(GIVEN PASSAGE Opens)

On March 27, Canadian Christopher Wylie, co-founder of Cambridge Analytica, blew the whistle on the data privacy breach. He testified before the British parliamentary media committee that public and private data of around 50 million people world-wide might have been used to influence, among several prominent campaigns, the 2016 general US elections and the Brexit vote in the UK.
Yesterday, Facebook released new data saying the number of users implicated has increased to 87 million. The company is now doing damage control by drastically upgrading user security along with offering the functionality for users to see what data they shared with which third party applications.
In a Facebook press release on Wednesday, the company said that as many as 620,000 Canadians were compromised in this data breach. The number is still growing.
Facebook stocks have taken a major plunge, having lost as much as US$5 billion in value on Thursday.
But what will users in Windsor do come Monday, if they find they might have fallen victim?
Aidan Varju, a St. Clair College student said, he doesn’t care.
“Well come Monday, I probably won’t care too much. I don’t use
Facebook all that often. I would just say it’s something of the past. All these new social media apps coming out are so much better,” he said.
Fellow student Matt Reddy agreed.
“I don’t really put anything out there that people don’t already know, so I don’t really care,” said Reddy.
Yvonne Pilon, an instructor at St. Clair College, said it won’t affect her much either.
“I will definitely check and I think it will be an eye opener,” she said. “Is it going to change the way I use social media? Probably not, but it will make me more aware of the importance of pushing social media platforms like Facebook to be more responsible.”
A personality quiz application developed by academic researcher Aleksandr Kogan allowed Cambridge Analytica access to users’ public and private data such as location check-ins and even personal messages. From this data, psychological profiles were carefully constructed enabling the company to advertise to users by focusing on their vulnerabilities.
Facebook CEO Mark Zuckerberg apologised in a March 21 Facebook status, saying the company did not react to knowledge of the privacy breach when they first realized it back in 2014.
Canada’s privacy watchdog has launched an investigation to find out if any Canadian privacy laws have been broken.

(GIVEN PASSAGE Closes)

● DIRECTIVE 1: Summarize the Cambridge Analytica article above in two sentences.
● DIRECTIVE 2:
Answer these questions using the Cambridge Analytica article above:
(a) How many Canadians did Facebook say were compromised?
(b) How much value did Facebook stocks lose on Thursday?
(c) Who developed the personality quiz application?

(LISTED ENTRIES Opens)

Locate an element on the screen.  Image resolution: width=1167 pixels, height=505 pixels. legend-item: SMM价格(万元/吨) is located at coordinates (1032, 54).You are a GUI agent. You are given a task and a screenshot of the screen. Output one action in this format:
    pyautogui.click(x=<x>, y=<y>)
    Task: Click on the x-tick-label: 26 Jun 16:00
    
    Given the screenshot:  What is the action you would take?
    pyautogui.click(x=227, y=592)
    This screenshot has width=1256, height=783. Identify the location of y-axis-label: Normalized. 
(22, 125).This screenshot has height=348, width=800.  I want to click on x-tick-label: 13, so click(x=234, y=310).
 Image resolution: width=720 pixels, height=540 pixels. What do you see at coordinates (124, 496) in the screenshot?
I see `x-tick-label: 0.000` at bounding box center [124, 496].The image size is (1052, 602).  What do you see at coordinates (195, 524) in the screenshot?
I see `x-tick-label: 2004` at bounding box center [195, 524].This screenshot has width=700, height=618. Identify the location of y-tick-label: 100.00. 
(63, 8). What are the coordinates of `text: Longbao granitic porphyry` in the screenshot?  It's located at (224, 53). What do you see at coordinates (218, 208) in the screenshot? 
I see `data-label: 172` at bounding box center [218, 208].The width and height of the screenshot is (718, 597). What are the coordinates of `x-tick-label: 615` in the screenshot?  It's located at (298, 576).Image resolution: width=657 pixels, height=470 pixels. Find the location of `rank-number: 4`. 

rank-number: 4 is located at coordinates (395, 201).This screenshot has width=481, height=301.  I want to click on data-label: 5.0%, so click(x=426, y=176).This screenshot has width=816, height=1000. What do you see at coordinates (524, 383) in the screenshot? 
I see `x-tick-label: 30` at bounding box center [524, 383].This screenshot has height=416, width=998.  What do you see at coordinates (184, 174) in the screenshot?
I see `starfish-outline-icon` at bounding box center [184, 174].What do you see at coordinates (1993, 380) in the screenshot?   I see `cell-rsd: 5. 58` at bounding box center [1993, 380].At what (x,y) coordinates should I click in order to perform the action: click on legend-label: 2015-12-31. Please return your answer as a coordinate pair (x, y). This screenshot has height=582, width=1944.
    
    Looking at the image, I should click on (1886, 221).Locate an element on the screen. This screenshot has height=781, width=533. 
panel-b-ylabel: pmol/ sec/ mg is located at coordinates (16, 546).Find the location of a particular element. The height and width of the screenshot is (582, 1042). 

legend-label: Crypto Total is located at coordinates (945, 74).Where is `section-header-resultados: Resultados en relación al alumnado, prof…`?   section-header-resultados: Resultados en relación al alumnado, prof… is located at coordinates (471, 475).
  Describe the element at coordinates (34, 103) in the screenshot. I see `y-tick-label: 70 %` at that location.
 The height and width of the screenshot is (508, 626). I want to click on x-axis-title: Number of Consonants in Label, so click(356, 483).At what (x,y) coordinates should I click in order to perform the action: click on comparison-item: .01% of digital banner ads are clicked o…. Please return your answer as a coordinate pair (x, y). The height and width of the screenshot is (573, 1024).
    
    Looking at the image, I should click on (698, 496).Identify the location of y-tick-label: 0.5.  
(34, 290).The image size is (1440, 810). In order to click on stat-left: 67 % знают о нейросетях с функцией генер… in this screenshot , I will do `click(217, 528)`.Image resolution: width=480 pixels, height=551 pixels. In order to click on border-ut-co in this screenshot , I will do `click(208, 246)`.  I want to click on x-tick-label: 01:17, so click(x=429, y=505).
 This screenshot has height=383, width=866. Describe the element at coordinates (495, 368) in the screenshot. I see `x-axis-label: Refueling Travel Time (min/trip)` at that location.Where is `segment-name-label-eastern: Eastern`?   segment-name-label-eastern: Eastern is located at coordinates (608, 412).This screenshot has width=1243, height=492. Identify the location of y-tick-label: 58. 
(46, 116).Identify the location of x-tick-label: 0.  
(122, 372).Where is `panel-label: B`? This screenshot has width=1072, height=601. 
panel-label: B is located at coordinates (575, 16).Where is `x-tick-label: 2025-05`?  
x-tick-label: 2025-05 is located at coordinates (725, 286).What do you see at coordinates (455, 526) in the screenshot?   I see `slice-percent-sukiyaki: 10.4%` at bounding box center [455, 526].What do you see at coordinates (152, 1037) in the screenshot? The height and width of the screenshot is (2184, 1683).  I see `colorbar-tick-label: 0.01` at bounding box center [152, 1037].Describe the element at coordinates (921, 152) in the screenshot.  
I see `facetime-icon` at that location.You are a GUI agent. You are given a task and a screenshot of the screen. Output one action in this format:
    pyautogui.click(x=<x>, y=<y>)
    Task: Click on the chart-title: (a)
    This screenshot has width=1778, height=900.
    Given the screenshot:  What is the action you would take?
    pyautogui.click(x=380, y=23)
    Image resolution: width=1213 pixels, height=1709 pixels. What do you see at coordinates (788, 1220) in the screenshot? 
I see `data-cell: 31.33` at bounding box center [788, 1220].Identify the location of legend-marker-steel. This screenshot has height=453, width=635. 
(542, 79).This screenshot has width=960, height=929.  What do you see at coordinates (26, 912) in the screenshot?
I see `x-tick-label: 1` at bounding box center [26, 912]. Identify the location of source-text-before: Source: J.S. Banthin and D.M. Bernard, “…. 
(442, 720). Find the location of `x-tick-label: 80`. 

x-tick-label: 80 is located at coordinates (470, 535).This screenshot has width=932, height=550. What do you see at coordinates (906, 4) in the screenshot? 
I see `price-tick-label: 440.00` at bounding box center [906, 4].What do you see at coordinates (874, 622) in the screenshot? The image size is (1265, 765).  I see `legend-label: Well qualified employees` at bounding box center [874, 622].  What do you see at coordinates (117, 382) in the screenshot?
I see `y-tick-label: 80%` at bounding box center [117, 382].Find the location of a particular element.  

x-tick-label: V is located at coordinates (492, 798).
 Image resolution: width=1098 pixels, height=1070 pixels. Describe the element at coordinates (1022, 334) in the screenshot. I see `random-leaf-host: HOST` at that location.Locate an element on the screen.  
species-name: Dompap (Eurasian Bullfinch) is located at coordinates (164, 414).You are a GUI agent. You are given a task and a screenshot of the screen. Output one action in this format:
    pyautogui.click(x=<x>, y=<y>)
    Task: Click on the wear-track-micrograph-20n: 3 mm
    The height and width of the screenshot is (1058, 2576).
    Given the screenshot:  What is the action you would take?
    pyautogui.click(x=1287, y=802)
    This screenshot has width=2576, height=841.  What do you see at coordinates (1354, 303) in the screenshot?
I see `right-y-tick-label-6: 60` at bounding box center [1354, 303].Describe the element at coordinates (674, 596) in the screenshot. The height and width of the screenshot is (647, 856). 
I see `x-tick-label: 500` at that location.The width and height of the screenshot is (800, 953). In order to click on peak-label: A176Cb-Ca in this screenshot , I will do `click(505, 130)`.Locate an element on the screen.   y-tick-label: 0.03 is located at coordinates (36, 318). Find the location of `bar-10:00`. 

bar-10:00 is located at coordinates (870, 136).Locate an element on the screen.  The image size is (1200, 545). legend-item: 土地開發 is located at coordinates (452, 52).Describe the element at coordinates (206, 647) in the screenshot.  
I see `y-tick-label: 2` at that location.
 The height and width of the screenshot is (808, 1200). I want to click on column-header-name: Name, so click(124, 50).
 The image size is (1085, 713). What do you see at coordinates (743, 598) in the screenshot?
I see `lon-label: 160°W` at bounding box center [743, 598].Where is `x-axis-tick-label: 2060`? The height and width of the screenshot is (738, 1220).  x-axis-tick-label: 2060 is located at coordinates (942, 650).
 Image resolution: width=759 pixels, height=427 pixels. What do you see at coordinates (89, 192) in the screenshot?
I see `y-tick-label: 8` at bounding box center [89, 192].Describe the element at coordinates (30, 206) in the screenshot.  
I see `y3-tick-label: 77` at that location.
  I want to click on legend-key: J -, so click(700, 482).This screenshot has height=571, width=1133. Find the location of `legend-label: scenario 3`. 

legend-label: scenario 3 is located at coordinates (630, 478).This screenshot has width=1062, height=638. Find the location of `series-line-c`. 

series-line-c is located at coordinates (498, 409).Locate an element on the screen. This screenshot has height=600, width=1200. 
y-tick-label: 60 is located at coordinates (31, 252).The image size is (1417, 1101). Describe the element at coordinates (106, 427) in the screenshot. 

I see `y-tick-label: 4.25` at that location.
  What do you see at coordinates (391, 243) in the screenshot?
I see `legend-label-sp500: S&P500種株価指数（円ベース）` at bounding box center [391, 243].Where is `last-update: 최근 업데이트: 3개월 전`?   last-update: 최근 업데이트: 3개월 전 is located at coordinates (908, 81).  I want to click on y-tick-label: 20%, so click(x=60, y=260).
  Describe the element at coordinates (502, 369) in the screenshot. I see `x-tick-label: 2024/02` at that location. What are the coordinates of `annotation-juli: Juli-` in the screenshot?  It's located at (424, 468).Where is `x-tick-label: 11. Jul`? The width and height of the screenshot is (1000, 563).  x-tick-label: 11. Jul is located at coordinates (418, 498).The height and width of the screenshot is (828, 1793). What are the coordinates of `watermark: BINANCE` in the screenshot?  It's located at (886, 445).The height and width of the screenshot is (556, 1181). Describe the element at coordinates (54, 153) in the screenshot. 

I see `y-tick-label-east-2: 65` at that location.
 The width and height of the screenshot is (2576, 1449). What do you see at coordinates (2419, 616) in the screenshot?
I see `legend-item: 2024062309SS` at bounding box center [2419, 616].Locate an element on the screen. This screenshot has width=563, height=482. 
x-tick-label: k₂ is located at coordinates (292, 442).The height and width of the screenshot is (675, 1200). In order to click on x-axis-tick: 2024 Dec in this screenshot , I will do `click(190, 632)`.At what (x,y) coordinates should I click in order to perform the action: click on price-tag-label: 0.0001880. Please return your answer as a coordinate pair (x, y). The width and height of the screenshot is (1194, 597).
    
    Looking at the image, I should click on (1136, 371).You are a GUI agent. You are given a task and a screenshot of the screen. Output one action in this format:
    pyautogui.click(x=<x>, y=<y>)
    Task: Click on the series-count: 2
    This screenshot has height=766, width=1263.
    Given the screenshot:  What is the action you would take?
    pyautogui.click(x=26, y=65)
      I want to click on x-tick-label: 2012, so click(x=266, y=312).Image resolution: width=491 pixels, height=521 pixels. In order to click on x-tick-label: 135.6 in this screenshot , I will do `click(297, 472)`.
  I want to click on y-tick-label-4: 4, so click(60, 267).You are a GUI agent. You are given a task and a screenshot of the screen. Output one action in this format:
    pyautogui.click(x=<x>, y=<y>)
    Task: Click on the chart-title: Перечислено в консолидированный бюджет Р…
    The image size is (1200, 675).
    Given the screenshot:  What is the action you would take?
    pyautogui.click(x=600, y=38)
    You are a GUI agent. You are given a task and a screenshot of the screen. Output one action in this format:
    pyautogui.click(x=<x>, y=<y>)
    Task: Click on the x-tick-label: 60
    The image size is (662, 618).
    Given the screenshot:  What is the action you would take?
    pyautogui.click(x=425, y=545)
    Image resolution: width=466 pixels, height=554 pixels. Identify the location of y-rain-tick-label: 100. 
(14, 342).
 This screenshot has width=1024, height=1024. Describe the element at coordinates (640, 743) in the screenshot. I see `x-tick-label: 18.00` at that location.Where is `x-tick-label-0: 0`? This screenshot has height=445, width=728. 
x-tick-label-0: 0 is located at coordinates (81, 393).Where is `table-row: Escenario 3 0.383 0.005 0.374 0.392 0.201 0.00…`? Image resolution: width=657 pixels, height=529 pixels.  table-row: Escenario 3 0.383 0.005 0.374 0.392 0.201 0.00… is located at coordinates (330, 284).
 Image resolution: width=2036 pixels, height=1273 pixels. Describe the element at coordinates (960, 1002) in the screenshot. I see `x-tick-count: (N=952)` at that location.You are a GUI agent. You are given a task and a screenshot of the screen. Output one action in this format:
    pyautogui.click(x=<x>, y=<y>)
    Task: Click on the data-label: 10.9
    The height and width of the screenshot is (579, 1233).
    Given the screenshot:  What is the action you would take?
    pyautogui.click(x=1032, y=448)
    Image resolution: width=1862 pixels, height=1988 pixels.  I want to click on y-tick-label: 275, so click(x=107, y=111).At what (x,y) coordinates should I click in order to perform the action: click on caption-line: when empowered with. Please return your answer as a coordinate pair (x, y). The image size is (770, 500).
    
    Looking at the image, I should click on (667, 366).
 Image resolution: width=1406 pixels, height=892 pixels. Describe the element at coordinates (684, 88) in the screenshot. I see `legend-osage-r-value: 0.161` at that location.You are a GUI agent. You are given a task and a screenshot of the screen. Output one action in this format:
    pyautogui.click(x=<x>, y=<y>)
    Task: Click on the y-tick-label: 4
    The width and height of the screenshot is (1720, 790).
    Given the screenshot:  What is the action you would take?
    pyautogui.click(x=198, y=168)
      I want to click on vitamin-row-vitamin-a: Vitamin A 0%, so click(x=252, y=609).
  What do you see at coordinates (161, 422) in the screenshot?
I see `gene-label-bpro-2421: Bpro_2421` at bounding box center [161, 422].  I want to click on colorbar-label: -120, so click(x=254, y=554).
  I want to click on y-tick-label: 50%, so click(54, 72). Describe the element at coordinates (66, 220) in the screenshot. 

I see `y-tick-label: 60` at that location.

(LISTED ENTRIES Closes)

● EXPECTED ANSWER 1: Christopher Wylie, co-founder of Cambridge Analytica, testified that data from a Facebook personality quiz app may have been used to influence campaigns including the 2016 US elections and the Brexit vote, and Facebook now says 87 million users, including as many as 620,000 Canadians, were implicated. As Facebook's stock fell and Canada's privacy watchdog opened an investigation, St. Clair College students and an instructor in Windsor said the breach would not change much for them.

● EXPECTED ANSWER 2:
(a) As many as 620,000
(b) As much as US$5 billion
(c) Aleksandr Kogan